TASK INSTRUCTIONS: Give the listing back in full, exactly as written, with the pictures removed.

DATA UNDER STUDY:
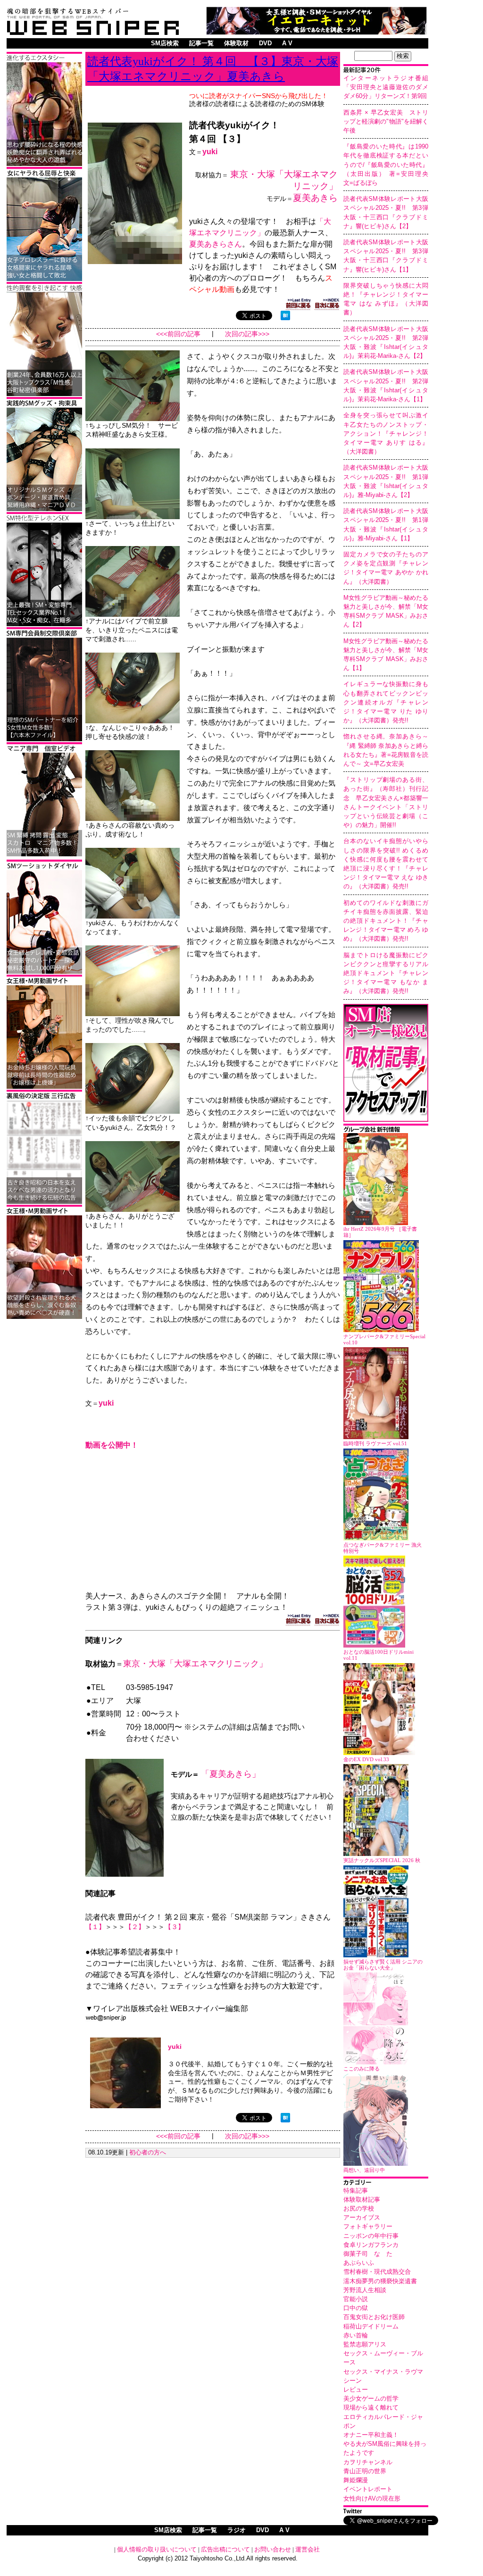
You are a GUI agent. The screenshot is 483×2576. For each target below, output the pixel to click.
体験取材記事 (361, 2199)
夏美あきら (315, 198)
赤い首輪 (355, 2335)
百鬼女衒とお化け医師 (374, 2316)
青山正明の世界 (364, 2471)
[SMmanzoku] (44, 625)
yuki (209, 152)
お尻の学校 (358, 2208)
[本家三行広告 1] (44, 1202)
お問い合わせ (272, 2549)
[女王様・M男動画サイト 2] (44, 1317)
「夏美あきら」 (230, 1774)
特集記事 (355, 2190)
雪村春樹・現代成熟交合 (377, 2271)
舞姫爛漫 (355, 2480)
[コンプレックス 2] (44, 164)
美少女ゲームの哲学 (371, 2398)
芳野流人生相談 (364, 2290)
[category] (385, 2183)
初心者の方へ (147, 2152)
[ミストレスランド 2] (44, 1087)
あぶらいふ (358, 2262)
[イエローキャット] (316, 32)
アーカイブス (361, 2217)
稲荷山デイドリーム (371, 2326)
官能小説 (355, 2299)
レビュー (355, 2389)
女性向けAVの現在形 (371, 2498)
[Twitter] (385, 2512)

ANSWER SECTION:
You are a GUI agent. The screenshot is 483×2576. For each target below, output the pixel to click.
体験取材記事 (361, 2199)
夏美あきら (315, 198)
赤い首輪 (355, 2335)
百鬼女衒とお化け医師 (374, 2316)
青山正明の世界 (364, 2471)
[SMmanzoku] (44, 625)
yuki (209, 152)
お尻の学校 (358, 2208)
[本家三行広告 1] (44, 1202)
お問い合わせ (272, 2549)
[女王様・M男動画サイト 2] (44, 1317)
「夏美あきら」 (230, 1774)
特集記事 (355, 2190)
雪村春樹・現代成熟交合 (377, 2271)
舞姫爛漫 (355, 2480)
[コンプレックス 2] (44, 164)
美少女ゲームの哲学 (371, 2398)
芳野流人生相談 (364, 2290)
[category] (385, 2183)
初心者の方へ (147, 2152)
[ミストレスランド 2] (44, 1087)
あぶらいふ (358, 2262)
[イエローキャット] (316, 32)
アーカイブス (361, 2217)
稲荷山デイドリーム (371, 2326)
官能小説 (355, 2299)
レビュー (355, 2389)
女性向けAVの現在形 (371, 2498)
[Twitter] (385, 2512)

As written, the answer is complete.